Are you kidding me??  I draft formal letters at least a couple times a month, and Dixie, who works with a lot of legal matters, drafts them almost daily.  We’re talking about those letters that start with your return address and contact information in the upper right-hand corner and then the contact info of the addressee below that, and then format your letter in a formal style.  You really mean to tell me that in 10 years there will never be a need for formal style of written communication of any kind?  Maybe the transition explains why one of my local city council members recently sent an extremely crucial communication that started with the awkward and childish, “Dear Mayor, I hope you got my last email.”

Concerned that maybe Jonah and Lily were unintentionally being sent to some bizarre neo-hippie school, I asked a colleague who has kids around the same age about cursive.  He said his school told him the same thing!  He was clearly angry about this, and resorted to teaching his children cursive and the like at home.

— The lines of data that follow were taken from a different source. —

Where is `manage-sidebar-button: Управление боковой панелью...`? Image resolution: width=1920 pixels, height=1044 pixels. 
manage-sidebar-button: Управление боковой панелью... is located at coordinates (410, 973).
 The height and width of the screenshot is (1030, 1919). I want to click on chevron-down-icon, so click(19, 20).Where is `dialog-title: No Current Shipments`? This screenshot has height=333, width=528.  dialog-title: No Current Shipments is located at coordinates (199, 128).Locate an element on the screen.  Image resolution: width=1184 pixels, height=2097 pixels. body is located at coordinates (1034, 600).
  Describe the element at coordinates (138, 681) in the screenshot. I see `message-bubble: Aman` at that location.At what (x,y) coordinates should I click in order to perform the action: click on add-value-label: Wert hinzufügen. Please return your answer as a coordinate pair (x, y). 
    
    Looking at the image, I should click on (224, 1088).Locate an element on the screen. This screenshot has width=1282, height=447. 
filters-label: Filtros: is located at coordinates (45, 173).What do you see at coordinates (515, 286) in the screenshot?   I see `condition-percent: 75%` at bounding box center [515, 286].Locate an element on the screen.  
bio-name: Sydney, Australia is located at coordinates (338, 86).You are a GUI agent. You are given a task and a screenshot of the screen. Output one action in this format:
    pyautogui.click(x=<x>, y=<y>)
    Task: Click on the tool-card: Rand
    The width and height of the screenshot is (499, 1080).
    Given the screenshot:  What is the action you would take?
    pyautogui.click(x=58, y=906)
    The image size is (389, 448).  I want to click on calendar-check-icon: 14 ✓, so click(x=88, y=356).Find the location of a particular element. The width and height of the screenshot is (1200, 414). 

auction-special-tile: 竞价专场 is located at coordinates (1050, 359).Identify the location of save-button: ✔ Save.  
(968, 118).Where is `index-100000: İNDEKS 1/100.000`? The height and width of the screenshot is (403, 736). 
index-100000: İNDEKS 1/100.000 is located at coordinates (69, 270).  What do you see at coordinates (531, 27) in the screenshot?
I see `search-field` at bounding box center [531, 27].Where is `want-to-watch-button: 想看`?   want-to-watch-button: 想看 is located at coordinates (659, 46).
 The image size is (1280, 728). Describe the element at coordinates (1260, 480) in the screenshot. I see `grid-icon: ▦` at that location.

Still, this seemed so hard to believe.  I did some research to see how many people were uncomfortable with this shift, and found this article from the Boston Globe:

"It's a very disturbing problem," said Kate Gladstone of Albany, N.Y., who has a website specializing in handwriting improvement. "I see people in their 20s and 30s who cannot read cursive. If you cannot read all types of handwriting, you might find your grandma's diary or something from 100 years ago, and not be able to read it." There are practical concerns as well. Sometimes we don't have a computer, or the professor won't let us bring it to class to take notes. Or sometimes, as happened in New Orleans hospitals during Hurricane Katrina, computers lose power and medical orders and records have to be written out by hand.

Wait – people can’t even READ cursive anymore?  Are you kidding me?

I love technology, but let’s not forget the basics!  After all, we might accidentally leave our Smartphone at home for a day, or lose our purse, or break our laptop… and we shouldn’t be SO tied to these things that we would literally be lost without them.